The electronics of the devices underwent principle alterations (the electrical circuit, isolation of printed circuit boards, power supply of active components; a block for preliminary filtration of signals from interference, noises and stray conductor-to-conductor flow of current; in addition, thanks to gold electroplating of the circuit boards and current-carrying parts, the jump potentials on the boarder of dissimilar metals was minimized).

As the production testing of the pilot batch of “MEIK”® proved, the abovementioned steps facilitated achievements of the following positive effects:

1. Elimination of noises and disturbances, which overlaying the main signal, led to deterioration of the obtain mammograms resolution capability, sometimes completely degrading the image.
2. Absence of need for calibration since stability of the obtained images and their numeric derivative characteristics are inbuilt into the electronic circuit itself.
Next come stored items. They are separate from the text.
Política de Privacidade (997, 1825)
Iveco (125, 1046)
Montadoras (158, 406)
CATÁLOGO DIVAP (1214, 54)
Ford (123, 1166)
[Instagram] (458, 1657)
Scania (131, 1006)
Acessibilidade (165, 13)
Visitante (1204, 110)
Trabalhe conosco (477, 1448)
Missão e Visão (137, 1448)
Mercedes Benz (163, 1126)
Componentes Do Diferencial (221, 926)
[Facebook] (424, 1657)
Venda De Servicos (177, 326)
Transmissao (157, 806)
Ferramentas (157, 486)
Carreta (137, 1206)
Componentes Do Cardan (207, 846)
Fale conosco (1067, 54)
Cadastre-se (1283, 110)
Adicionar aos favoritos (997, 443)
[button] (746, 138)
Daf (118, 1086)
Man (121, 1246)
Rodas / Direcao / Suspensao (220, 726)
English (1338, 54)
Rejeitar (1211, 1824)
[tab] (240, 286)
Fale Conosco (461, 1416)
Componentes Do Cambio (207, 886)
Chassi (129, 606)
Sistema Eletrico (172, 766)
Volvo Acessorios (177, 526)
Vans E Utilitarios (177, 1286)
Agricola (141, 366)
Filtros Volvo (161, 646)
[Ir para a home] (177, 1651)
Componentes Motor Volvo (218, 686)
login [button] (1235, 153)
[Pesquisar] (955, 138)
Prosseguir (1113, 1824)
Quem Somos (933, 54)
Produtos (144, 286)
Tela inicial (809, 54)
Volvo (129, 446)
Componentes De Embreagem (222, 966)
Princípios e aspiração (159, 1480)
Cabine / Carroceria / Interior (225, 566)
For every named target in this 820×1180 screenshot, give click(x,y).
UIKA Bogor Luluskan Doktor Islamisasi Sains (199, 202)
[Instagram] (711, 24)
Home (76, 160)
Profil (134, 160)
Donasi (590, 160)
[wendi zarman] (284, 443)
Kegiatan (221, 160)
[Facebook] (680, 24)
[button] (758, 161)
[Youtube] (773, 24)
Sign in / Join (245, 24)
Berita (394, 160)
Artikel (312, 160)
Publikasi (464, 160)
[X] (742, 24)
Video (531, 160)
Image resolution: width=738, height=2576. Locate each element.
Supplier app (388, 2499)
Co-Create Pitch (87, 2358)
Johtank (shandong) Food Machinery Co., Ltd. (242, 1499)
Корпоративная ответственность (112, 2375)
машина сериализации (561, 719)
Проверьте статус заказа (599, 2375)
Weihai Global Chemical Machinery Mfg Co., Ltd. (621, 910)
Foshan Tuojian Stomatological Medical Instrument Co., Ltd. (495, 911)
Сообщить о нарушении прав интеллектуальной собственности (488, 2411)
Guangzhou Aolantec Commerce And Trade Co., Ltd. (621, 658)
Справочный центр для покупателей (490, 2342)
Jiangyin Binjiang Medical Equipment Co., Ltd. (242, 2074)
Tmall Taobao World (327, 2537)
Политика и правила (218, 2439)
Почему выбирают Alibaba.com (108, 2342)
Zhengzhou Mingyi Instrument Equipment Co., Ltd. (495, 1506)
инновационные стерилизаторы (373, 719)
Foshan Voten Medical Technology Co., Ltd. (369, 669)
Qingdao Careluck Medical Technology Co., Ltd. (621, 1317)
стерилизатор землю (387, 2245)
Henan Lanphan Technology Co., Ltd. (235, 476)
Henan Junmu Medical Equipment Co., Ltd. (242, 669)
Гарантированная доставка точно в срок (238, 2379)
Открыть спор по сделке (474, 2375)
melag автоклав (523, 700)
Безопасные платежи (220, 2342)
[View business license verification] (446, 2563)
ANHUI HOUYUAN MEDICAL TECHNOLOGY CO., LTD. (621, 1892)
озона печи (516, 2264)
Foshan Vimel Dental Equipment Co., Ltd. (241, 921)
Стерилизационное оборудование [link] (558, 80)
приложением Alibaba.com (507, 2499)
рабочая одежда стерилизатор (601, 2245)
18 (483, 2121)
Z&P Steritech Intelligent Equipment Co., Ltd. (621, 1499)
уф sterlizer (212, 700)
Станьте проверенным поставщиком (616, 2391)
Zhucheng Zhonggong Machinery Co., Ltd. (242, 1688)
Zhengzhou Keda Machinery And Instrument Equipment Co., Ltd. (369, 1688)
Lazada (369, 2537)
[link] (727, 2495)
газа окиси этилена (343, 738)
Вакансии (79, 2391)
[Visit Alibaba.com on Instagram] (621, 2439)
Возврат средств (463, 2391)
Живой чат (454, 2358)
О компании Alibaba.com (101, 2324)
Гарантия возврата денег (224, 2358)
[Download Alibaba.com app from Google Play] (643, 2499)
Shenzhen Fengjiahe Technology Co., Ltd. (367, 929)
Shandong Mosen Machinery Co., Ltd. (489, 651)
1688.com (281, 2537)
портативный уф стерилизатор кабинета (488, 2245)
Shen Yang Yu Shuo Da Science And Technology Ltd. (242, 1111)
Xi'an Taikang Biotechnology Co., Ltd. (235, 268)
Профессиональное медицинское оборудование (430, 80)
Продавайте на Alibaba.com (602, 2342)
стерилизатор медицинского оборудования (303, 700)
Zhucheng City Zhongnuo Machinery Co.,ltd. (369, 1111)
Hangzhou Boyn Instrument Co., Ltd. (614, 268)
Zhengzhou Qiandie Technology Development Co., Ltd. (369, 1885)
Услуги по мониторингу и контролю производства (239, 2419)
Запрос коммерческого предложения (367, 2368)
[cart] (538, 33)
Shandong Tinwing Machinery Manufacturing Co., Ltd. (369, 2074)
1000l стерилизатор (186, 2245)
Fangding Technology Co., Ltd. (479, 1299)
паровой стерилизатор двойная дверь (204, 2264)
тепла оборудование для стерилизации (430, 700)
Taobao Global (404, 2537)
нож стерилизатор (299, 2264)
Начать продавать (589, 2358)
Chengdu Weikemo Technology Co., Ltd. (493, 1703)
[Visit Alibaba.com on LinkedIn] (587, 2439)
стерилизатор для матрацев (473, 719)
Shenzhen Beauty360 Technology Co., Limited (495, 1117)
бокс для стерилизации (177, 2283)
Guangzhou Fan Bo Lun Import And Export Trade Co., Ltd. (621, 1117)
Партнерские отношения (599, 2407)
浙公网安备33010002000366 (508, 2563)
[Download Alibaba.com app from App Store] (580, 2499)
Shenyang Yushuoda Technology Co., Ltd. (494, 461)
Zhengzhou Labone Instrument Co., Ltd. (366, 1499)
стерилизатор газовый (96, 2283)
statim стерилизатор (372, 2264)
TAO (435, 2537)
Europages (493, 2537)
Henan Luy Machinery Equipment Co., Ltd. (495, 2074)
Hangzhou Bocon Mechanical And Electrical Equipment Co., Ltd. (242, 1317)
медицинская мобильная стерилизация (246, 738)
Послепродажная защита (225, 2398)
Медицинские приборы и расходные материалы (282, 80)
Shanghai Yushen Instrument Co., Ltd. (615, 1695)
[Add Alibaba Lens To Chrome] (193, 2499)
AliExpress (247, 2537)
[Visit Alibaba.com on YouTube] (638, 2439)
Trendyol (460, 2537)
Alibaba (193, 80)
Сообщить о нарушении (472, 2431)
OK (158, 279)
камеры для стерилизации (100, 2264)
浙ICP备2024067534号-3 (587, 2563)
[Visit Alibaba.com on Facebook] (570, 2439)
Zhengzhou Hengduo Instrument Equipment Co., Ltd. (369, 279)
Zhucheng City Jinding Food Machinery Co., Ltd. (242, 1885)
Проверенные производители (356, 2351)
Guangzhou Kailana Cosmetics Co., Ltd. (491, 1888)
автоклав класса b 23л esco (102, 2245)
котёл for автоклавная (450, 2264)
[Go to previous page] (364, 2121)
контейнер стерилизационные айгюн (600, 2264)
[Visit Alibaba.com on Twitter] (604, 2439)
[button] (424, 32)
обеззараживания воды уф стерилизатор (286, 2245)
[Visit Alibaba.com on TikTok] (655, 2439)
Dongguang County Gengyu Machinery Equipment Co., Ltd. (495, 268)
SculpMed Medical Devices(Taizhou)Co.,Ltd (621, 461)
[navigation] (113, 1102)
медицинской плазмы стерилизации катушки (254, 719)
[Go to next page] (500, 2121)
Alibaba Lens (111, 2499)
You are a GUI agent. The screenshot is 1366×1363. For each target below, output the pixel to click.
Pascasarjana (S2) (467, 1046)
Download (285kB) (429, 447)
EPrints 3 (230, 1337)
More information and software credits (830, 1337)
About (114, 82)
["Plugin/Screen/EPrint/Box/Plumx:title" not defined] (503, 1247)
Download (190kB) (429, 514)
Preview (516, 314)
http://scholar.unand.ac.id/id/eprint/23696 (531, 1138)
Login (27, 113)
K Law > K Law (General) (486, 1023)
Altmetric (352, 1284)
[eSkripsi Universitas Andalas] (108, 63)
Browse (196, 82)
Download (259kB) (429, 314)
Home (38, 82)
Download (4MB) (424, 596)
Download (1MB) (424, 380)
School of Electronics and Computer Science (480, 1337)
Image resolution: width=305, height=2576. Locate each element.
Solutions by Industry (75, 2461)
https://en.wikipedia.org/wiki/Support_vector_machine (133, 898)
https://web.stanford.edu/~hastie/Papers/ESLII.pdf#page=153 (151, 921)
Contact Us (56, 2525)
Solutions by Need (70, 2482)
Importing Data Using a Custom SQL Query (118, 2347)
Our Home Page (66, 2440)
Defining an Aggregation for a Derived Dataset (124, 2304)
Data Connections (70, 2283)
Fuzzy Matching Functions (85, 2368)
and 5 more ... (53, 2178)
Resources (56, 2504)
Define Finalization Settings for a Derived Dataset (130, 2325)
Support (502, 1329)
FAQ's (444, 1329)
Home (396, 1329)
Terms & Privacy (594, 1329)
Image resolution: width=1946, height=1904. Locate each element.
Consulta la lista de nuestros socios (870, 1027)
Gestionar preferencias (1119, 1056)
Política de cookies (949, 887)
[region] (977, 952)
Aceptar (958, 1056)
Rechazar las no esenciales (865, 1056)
3. Existence of independent channels (injecting and measuring) with individual power supply from the secondary sources DC-DC of the THI type with high insulation resistance and low level of interference make the device extremely reliable and electrically safe.
The software for the device (version 5.0) enables the user to perform the following:
to monitor correct positioning of the electrode matrix on the breast;
to control the procedure of measurement, data processing and archiving;
to change the image parameters (colour scale, contrasting, noise filtering, image softening, a 3-D layer-specific image);
to analyze electrical conductivity distribution, frequency distribution of electrical conductivity;
to assist the doctor in the process of diagnostics (automatic prompting).